— START Supplied entries —

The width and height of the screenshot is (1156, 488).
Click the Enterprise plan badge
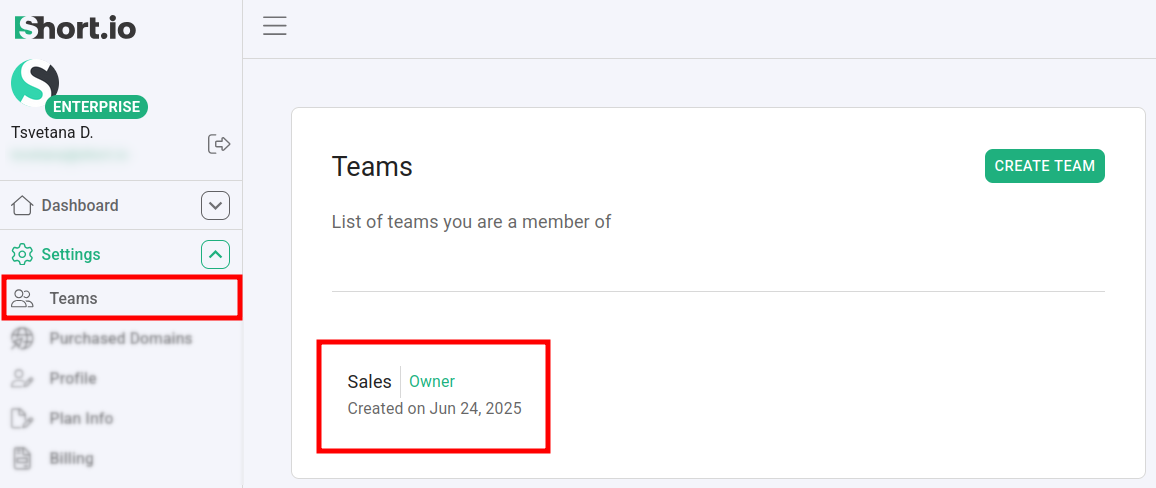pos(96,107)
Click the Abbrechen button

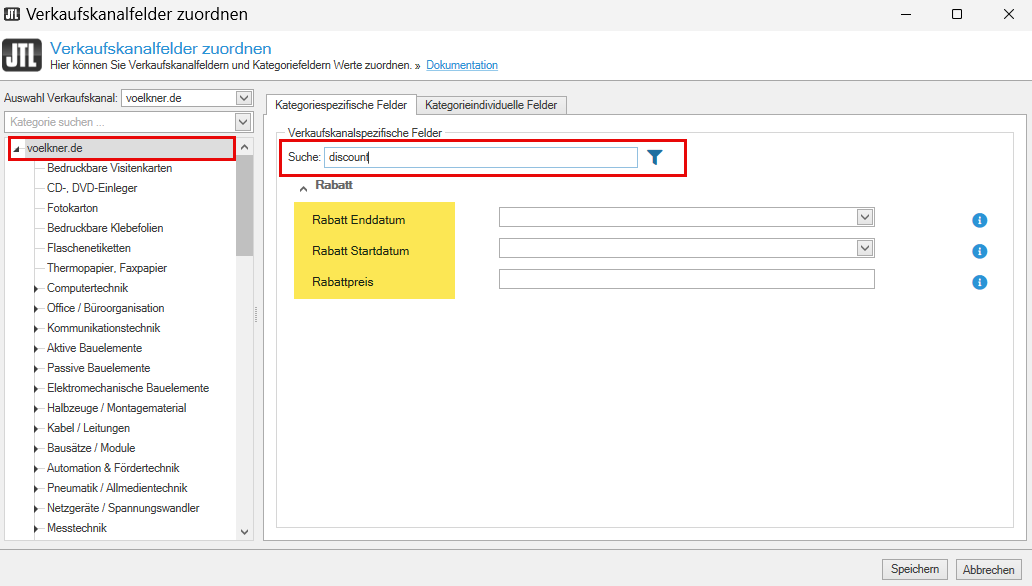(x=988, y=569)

— END Supplied entries —
— START Supplied entries —

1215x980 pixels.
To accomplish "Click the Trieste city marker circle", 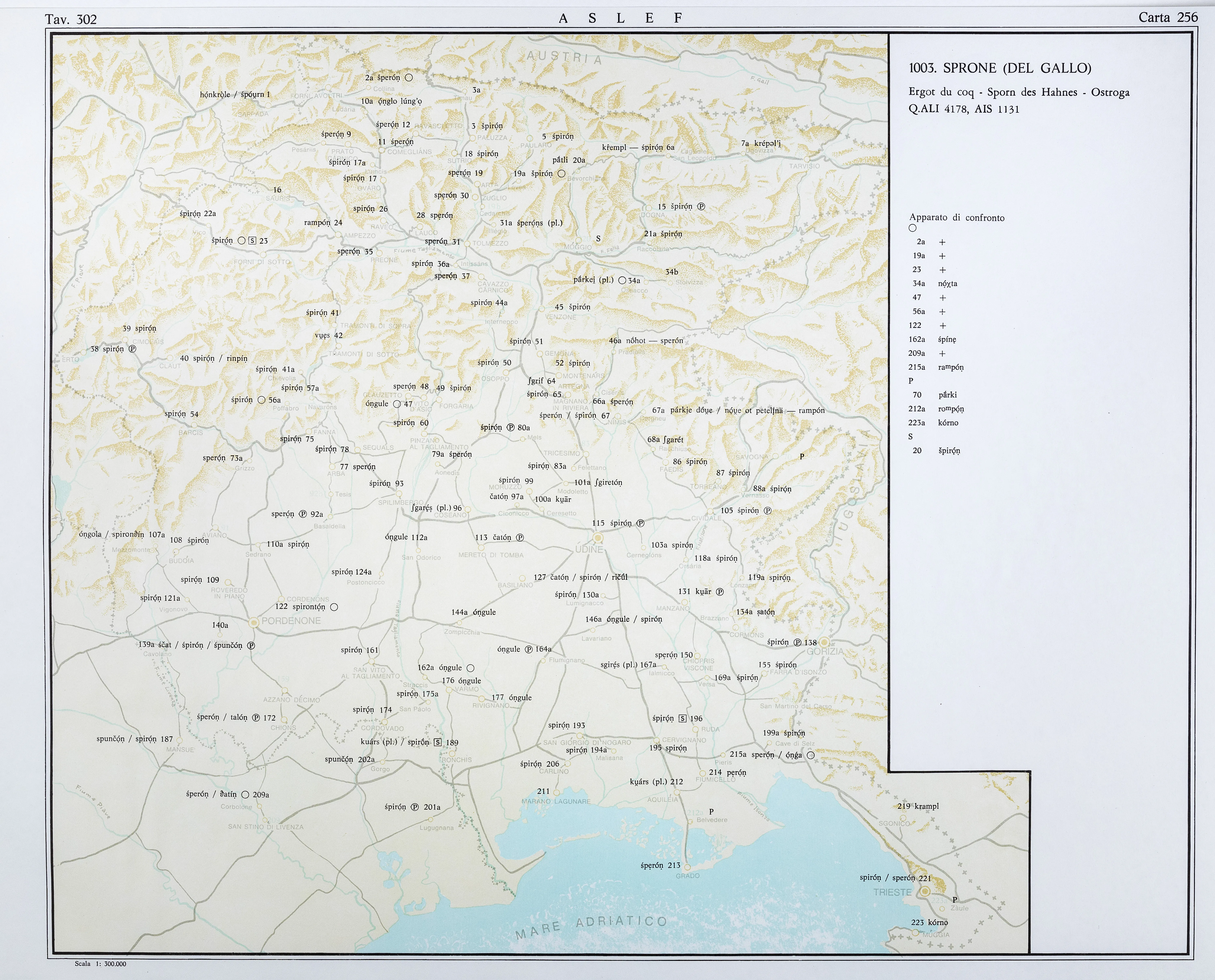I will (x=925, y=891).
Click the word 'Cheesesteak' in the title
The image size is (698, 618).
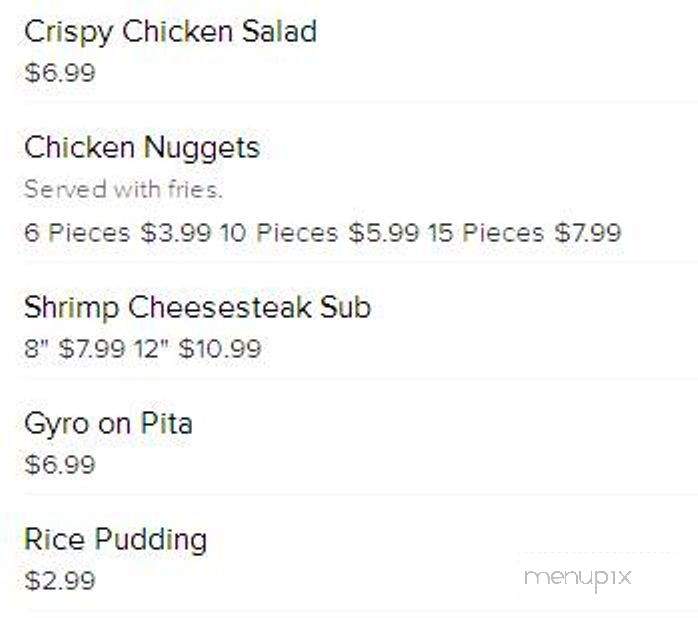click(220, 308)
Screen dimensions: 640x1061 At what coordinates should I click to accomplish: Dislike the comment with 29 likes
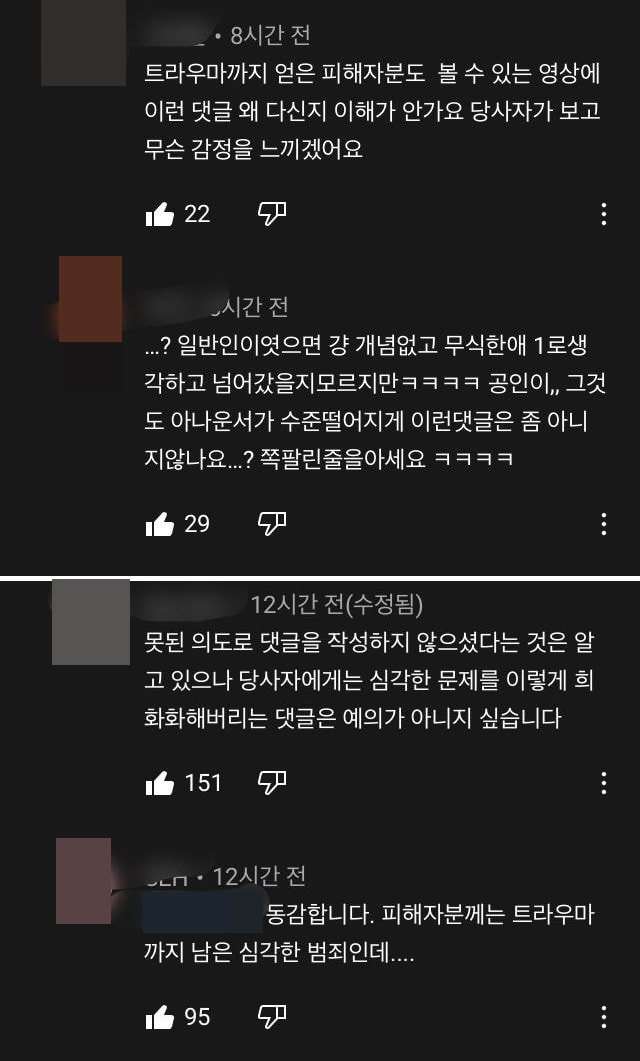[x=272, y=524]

— END Supplied entries —
— START Supplied entries —

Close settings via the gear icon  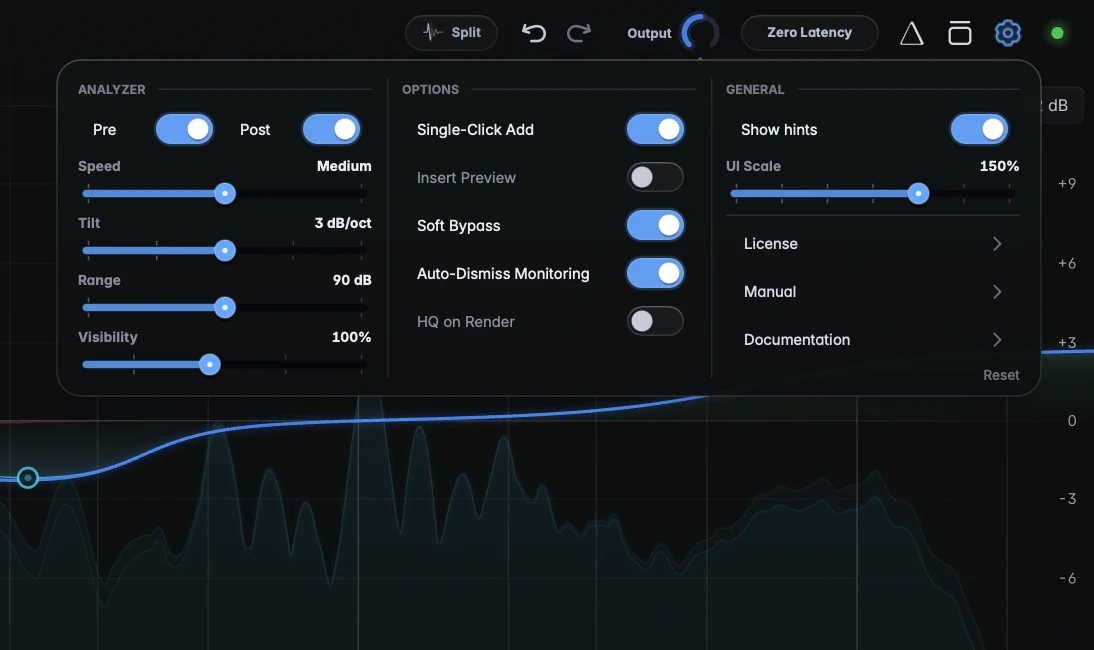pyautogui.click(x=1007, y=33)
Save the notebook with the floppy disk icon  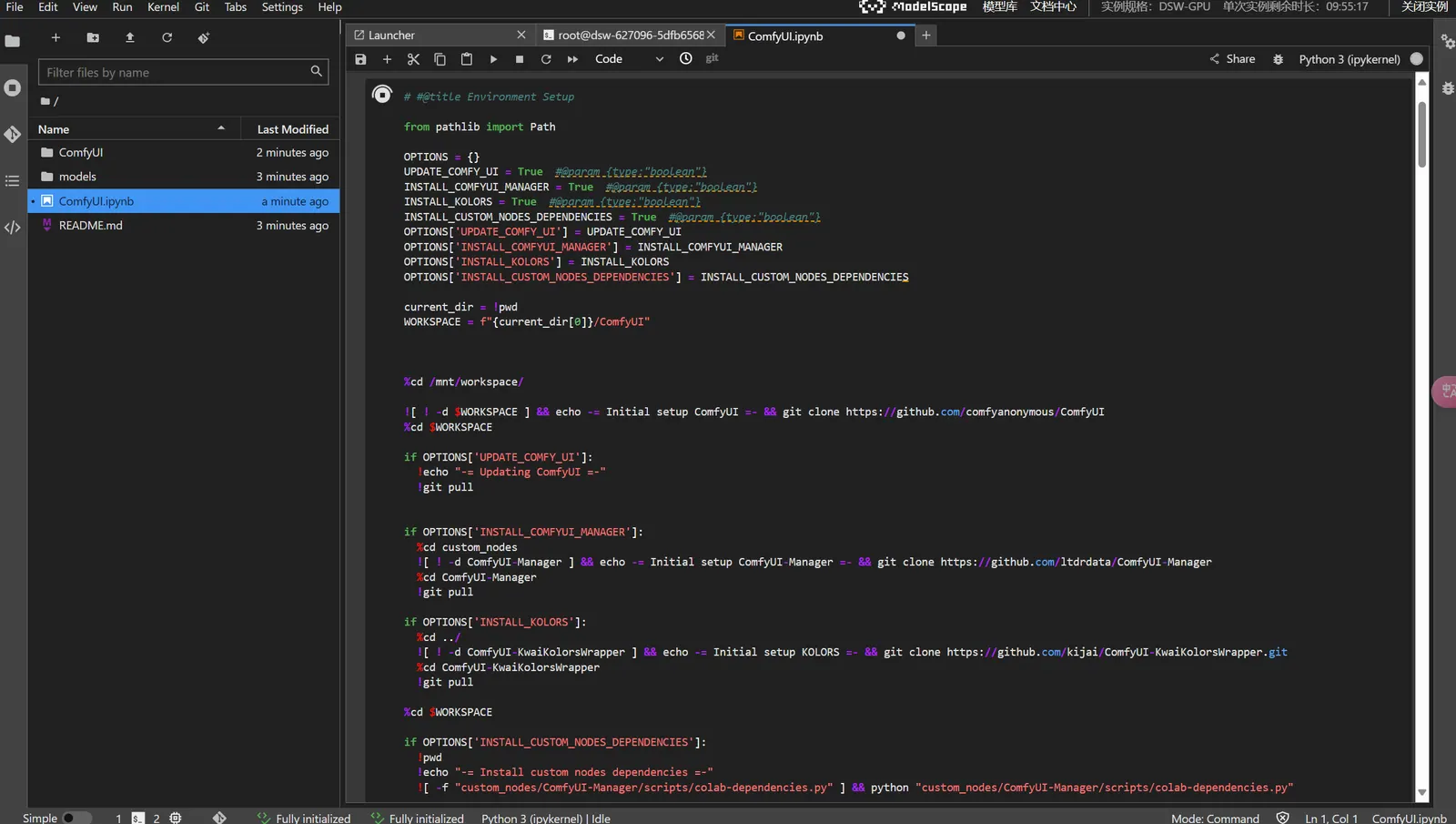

— END Supplied entries —

• The problem
Present the material from the line with "The width and" to the line with "(x=988, y=569)" as a Markdown table with the columns Row and Line, one row per line. Skip blank lines and leave the pictures out.

• Output for this task
| Row | Line |
|---|---|
| 1 | The width and height of the screenshot is (1156, 488). |
| 2 | Click the Enterprise plan badge |
| 3 | pos(96,107) |
| 4 | Click the Abbrechen button |
| 5 | (x=988, y=569) |